A big screen at NASDAQ displays congratulatory messages for JD.com Inc, which was listed on the exchange on May 22. JD.com is China's largest online direct sales company by volume. Wang Lei / Xinhua |
In one of its richest hauls, nasper's investment in a high-tech start-up grew some 1,500 fold
Naspers, the Cape Town-based multinational, made an audacious bet on a loss-making Chinese Internet company more than a decade ago.
In 2001, the South African company's iconic founder Koos Bekker took what many people viewed at the time as a reckless high-tech gamble when he invested $32 million for a 46.5 percent stake in a then little-known Chinese start-up.
That target, Tencent Holdings, is today one of China's technology miracles - the country's largest Internet company, with a market value of nearly $140 billion, best-known at home for its market-dominating mobile messaging apps WeChat and QQ.
The Hong Kong-listed company has just posted first-quarter profits that beat analyst estimates, with net income rising 60 percent to 6.46 billion yuan ($1.04 billion) in the three months ended March 2014, from 4 billion yuan a year earlier.
Based in Nanshan Hi-Tech Industrial Park in the southern Chinese city of Shenzhen, Tencent was recently crowned as China's most valuable Chinese brand, according to the Hurun Report, a leading measurer of China's wealthy.
Naspers still owns nearly a third of Tencent, and its stake is said by some analysts to be worth around 1,500 times what Bekker initially injected.
Founded in 1915 as Nasionale Pers, or National Press, Naspers first began its overseas push following the end of apartheid in South Africa in 1994.
Today it operates a highly lucrative pay-television business across South Africa and much of Africa, and has stakes in newspapers and magazines in South Africa and other emerging markets.
As a consequence of Tencent's listing in Hong Kong in 2004, its shareholding was diluted to 35 percent, but Bekker still remains on the Tencent board, just as Pony Ma, Tencent's iconic chairman and CEO, also retains his seat on the Naspers board.
Some analysts estimate Naspers' 35 percent accounts for as much as 80 percent of its revenues.
Bekker's 2001 bet on the fledging Tencent might well qualify as one of the smartest $32 million ever spent - but it is far from isolated in the annals of foreign investment in Chinese e-commerce.
Some current and former employees of China's other e-commerce leviathan, Alibaba Group, for instance, are expected to become millionaires as the conglomerate heads into what is expected to be one of the largest initial public offerings in global history.
According to Alibaba's draft prospectus, employees hold 26.7 percent of existing shares, which could translate into roughly $44.8 billion worth of unlocked shares, according to estimates from a Bloomberg survey of analysts.

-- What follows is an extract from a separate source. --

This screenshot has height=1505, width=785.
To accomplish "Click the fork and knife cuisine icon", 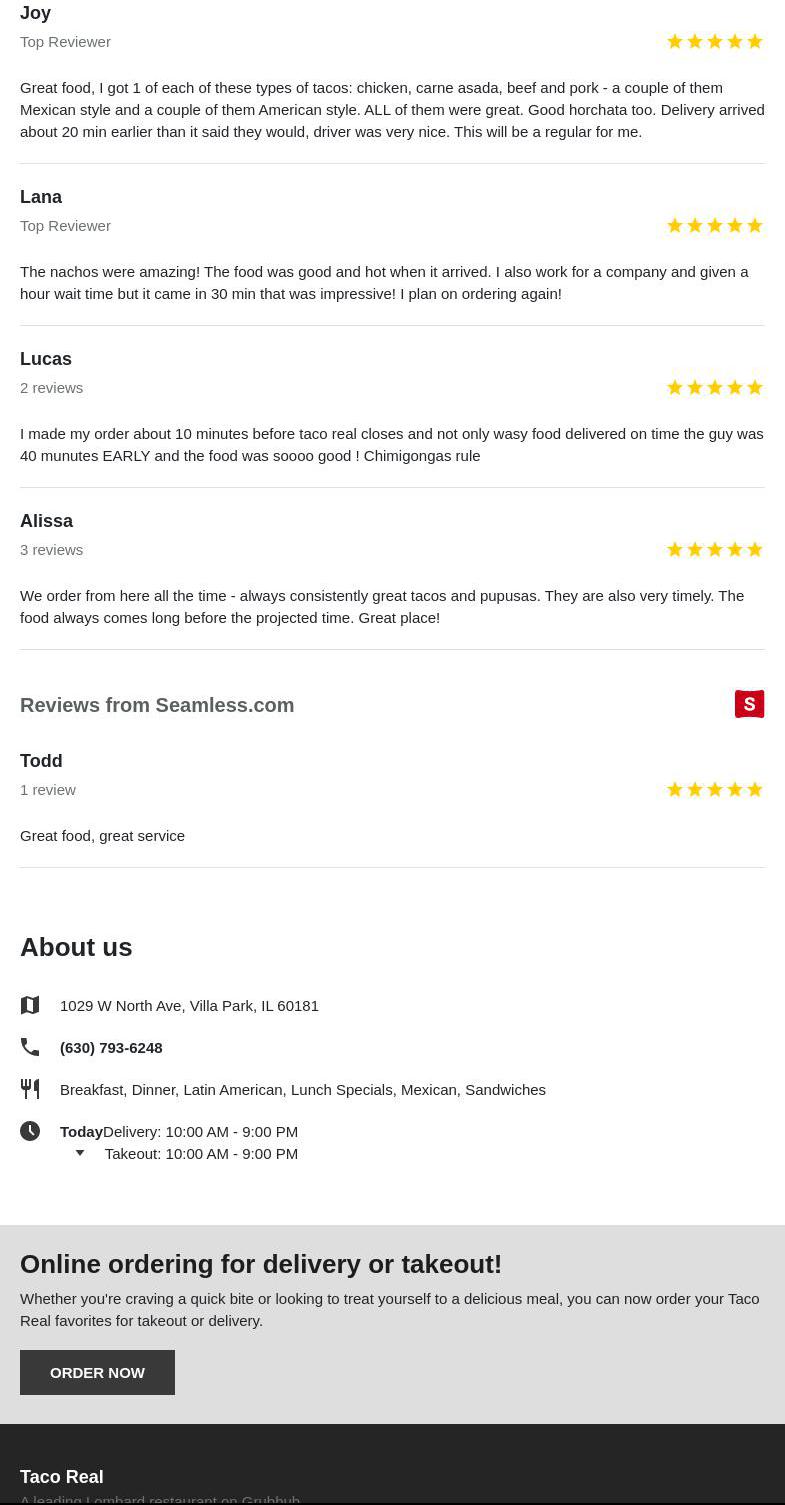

As the largest e-commerce company in the world and owner of the massive Taobao shopping site, Alibaba Group is valued at $200 billion.
But its employees, who built the company from scratch over some 15 years, are not the biggest winners of the Hangzhou-based company's upcoming IPO in the United States. Its foreign investors who are likely to grab the biggest slice.

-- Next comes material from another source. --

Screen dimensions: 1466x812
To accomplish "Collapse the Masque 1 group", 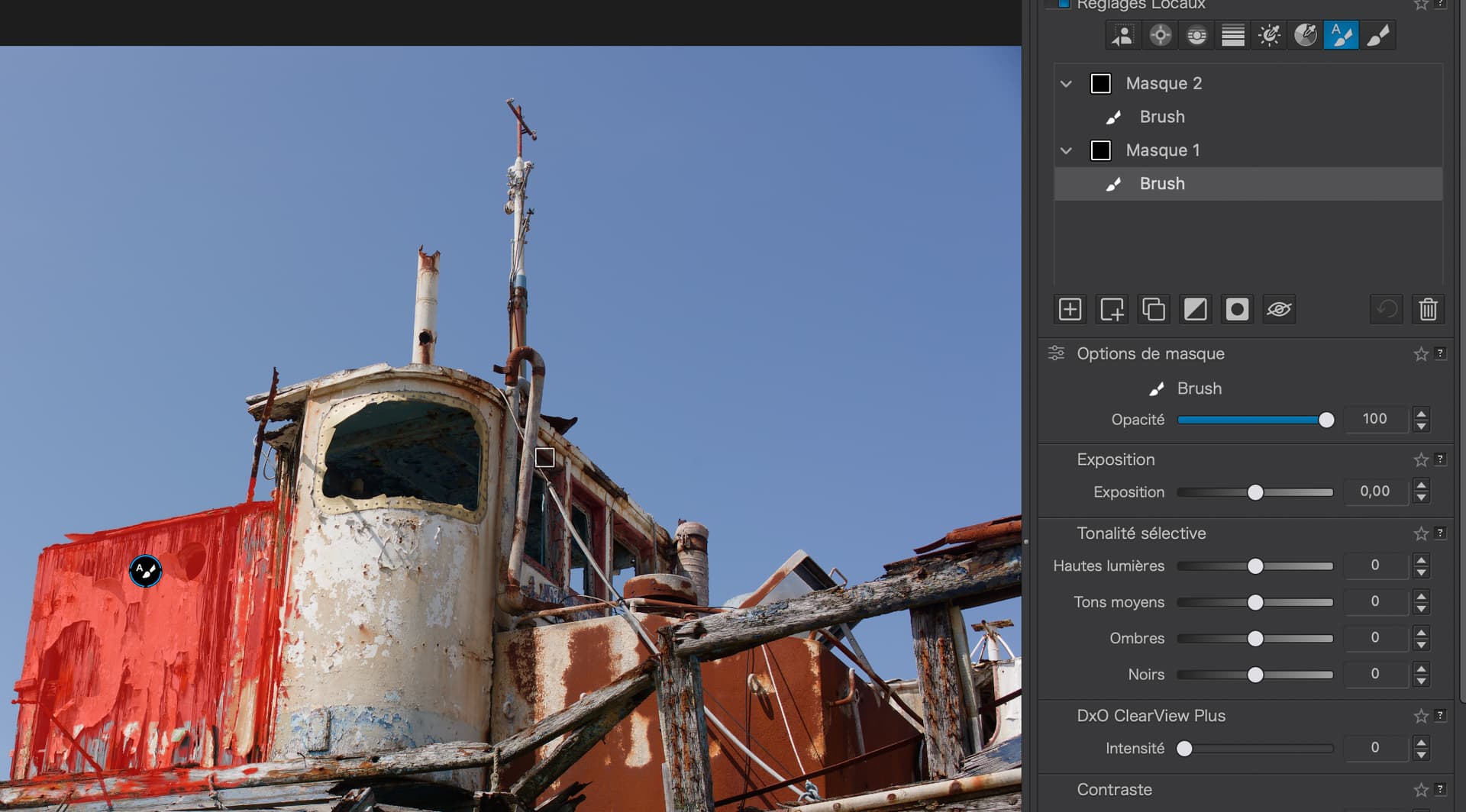I will (x=1066, y=150).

Also, Masayoshi Son, the chairman of Japan's SoftBank, a top telecommunications and Internet investor, is likely to regain his position among the world's richest people due to the well-timed bet he made on Alibaba Group back in 2000. With the $80 million he invested, SoftBank is Alibaba's largest shareholder with a 34 percent stake now believed to be worth more than $57 billion.
Yahoo! Inc, the US-based multinational Internet giant, which invested $1 billion and holds 23 percent of Alibaba, could also reap billions from Alibaba's potential $20 billion listing.
"It is difficult to find TMT (technology, media and telecom) companies which have an annual growth of 50 percent in developed markets," says Annabelle Long, managing partner with Bertelsmann Asia Investments, a venture capital firm owned by the German multinational mass media corporation Bertelsmann.
"Growth rates even as low as 20 percent in Europe or the United States are difficult to find. But companies with such strong growth momentum can be found everywhere in China," she says.
"TMT is a high-growth sector in China compared with traditional industries," Long adds.
She rather nicely describes the country's TMTs as having potential as deep as "a blue ocean".